Повесть о Платоне | страница 4
Теперь нам становится ясно все хитроумие замысла Чарльза Диккенса. Выдумав этого нелепого «натуралиста», путешествующего на судне «Бигль», чье экстравагантное название совпадает с названием породы собак>[4], он сумел создать тонкую косвенную пародию на общество, в котором он жил. Сам подзаголовок романа — «Сохранение избранных рас в ходе борьбы за существование» — указывает на одну из мишеней диккенсовской сатиры, ибо соотносится с одним из распространенных в эпоху Крота заблуждений, согласно которому все человеческие существа могут быть разделены на группы в соответствии с понятиями «расы», «пола» и «класса». Это заблуждение интересным образом преломляется в анекдотах, которые сочинил один из «братьев Маркс» — комический автор, о котором я расскажу в другой раз. Диккенс высмеивает эту странную гипотезу, вкладывая в уста незадачливого рассказчика утверждение о том, что «широко распространившиеся виды, которые уже восторжествовали над многими соперниками… будут иметь наилучшие шансы на захват новых территорий, когда они вторгнутся в чужие пределы». Здесь необходимо вспомнить, что в средний период эпохи Крота одни народы шли войной на другие и подчиняли их себе; как наш герой пишет в обычной своей вежливой манере, «северные формы сумели возобладать над южными, более слабыми», стремясь «восторжествовать в борьбе за существование над чужеземными соперниками в дальних краях». Чарльз Диккенс мастерски добивается комического эффекта, заставляя своего героя с полной серьезностью рассуждать вроде бы только о птицах и насекомых и тем самым давать великолепно сжатую и нелицеприятную картину общества, которое его окружало.

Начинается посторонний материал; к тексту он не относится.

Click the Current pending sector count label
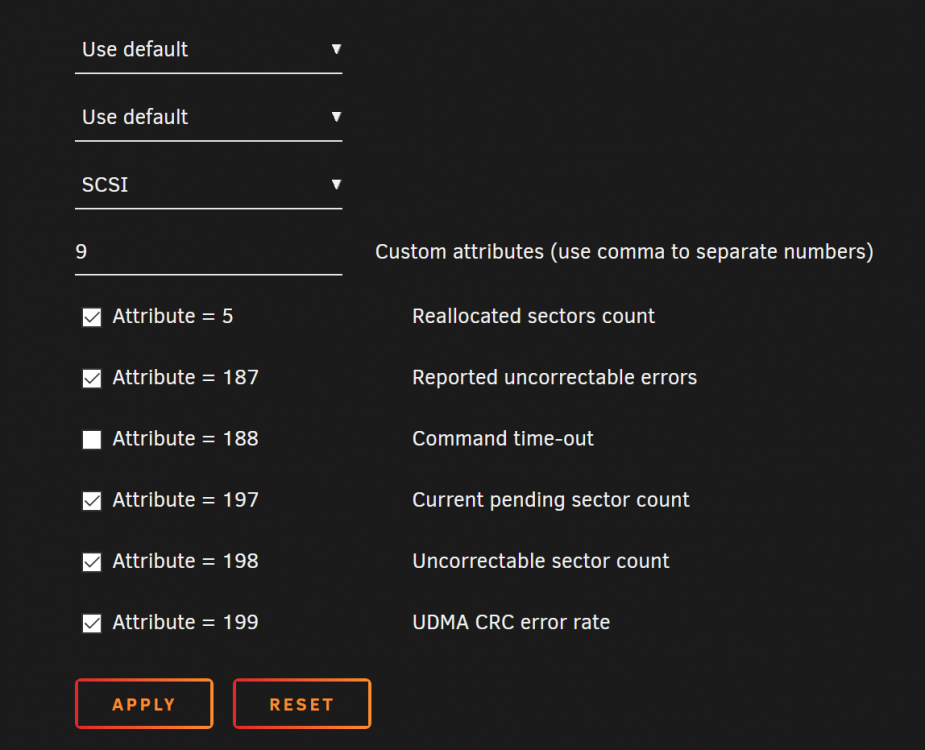925x750 pixels. click(550, 500)
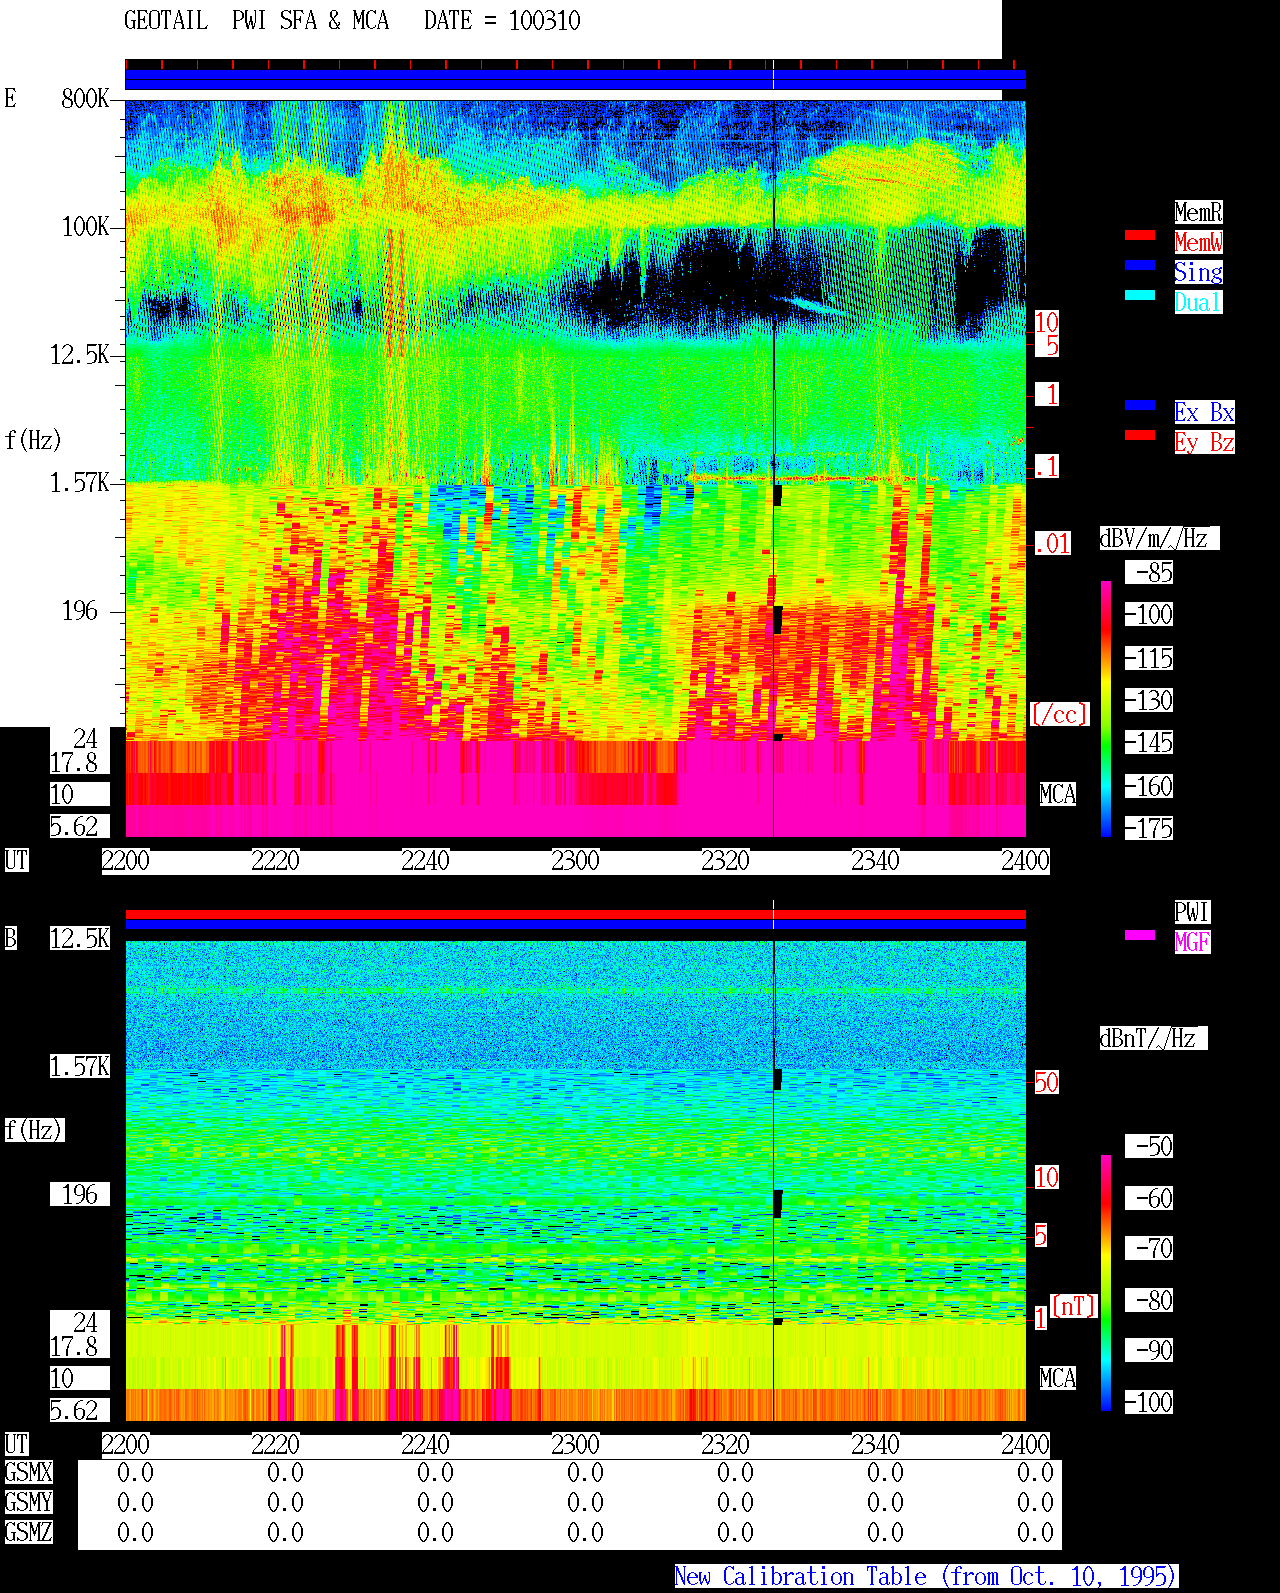Click the New Calibration Table link
The image size is (1280, 1593).
coord(926,1577)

Воистину это мрачный мир, которым правят тяжкая необходимость труда и жажда власти. Даже пчелы «стремятся… беречь время»; в другом месте рассказчик хвалит «более эффективные мастерские севера». Сама природа представлена здесь бережливой и даже скаредной, одержимой постоянным желанием «экономить»! Однако в промежуточной главе романа рассказчик перестает быть просто комическим персонажем и выказывает весьма зловещие черты. Он заявляет о необходимости «гибели многих и многих» и без малейшей иронии провозглашает: «Пусть выживают сильнейшие, пусть умирают слабейшие». В одном примечательном месте романа он упивается зрелищем жестокого смертоубийства. «Нас должна восхищать, — говорит он нам, — свирепая инстинктивная ненависть пчелиной матки, мгновенно побуждающая ее уничтожать юных пчел — своих дочек». Отдельные его выражения — такие, как «смерть дочек», «дочки умерли юными и прекрасными», — возможно, отсылают к некоей поэтической или драматической традиции, ныне для нас недоступной. Но, как бы то ни было, его собственный интерес к жестокой бойне проступает достаточно явственно.